Stephen Evan Malawista was born on April 4, 1934, in Manhattan. His father, Lawrence, was a real estate developer. His mother, Ann Marlowe Straus, was a theatrical producer and chairwoman of the Berkshire Theater Festival in Massachusetts.

He was accepted at Harvard at 15 and studied experimental psychology with the behavioral psychologist B.F. Skinner. Mr. Malawista graduated magna cum laude and earned his medical degree from the Columbia University College of Physicians and Surgeons. After deciding to focus on inflammation, he spent two years at the National Institute of Arthritis and Metabolic Diseases. He joined the Yale faculty in 1966 and was chief of rheumatology for 21 years.
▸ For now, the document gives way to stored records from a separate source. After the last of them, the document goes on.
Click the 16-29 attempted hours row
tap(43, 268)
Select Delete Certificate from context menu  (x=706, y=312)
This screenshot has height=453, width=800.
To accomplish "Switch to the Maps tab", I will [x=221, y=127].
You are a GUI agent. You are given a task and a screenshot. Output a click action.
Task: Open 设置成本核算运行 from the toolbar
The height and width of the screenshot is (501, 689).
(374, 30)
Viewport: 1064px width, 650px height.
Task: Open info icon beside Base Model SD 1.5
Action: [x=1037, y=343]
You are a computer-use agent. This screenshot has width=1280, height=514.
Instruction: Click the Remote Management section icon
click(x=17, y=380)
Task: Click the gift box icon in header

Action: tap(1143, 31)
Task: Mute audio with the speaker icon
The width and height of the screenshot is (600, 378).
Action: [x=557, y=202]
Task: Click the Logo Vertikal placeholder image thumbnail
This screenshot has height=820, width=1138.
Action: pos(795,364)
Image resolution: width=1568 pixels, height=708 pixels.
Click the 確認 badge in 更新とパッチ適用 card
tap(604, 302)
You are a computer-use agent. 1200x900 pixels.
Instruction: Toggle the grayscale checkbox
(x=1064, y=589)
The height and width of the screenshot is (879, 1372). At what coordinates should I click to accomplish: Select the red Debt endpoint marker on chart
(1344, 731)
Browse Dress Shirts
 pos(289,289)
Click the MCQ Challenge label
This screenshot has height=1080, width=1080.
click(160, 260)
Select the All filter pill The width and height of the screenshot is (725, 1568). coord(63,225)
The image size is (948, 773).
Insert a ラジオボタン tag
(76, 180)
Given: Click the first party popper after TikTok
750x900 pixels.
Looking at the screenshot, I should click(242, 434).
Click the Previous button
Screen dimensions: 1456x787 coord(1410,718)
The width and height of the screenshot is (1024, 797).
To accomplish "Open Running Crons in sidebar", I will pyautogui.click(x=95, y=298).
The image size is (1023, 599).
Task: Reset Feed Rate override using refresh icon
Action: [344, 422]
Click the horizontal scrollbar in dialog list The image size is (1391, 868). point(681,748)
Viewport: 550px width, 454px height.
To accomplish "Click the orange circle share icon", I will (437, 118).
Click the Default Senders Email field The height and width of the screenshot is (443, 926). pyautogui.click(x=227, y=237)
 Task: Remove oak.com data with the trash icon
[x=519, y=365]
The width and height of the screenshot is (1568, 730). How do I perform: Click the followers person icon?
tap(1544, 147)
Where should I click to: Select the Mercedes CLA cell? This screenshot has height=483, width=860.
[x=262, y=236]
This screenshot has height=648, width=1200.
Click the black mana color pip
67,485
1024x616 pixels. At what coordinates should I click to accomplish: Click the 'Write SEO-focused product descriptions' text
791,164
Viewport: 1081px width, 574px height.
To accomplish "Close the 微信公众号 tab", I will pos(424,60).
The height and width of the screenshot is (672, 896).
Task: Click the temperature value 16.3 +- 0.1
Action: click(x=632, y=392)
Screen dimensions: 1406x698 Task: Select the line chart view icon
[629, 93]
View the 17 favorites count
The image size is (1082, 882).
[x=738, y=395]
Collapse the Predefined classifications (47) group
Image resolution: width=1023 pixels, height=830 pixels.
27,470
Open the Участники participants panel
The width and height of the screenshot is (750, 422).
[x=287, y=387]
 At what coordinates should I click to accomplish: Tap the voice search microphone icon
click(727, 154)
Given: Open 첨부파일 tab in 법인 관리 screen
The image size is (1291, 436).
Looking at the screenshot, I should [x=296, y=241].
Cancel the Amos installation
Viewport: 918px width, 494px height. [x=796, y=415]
After his team discovered Lyme disease, he was described as thrilled that it could lead to an understanding of how joint inflammation can arise from infection. He was considered a leader in furthering understanding of how the interaction of different kinds of white blood cells drives inflammation.

In 1994, the American College of Rheumatology presented Dr. Malawista with its Distinguished Basic Investigator Award, praising his creativity in addressing problems. "He recognizes the kernels of the unknown in them," the citation said, "surrounds them with the known, and searches through this mechanism for insight in how to answer the questions that exist."

Dr. Malawista, who shared his mother's love of theater and music, started a vocal chamber music group with his wife, the former Tobé Anne Miller.

Dr. Malawista is also survived by his half-brother, David Malawista; and his stepsister, Penny Ritscher Staccioli.

Dr. Malawista remained fascinated by Lyme disease, about which many questions remain. One puzzle is how the disease can reappear more than a dozen years after the initial infection. He compared that phenomenon to the dog that did not bark in a Sherlock Holmes mystery. "What is the immune system if not a guard dog?" he asked. "Why has it stopped responding to the spirochetes in its midst?"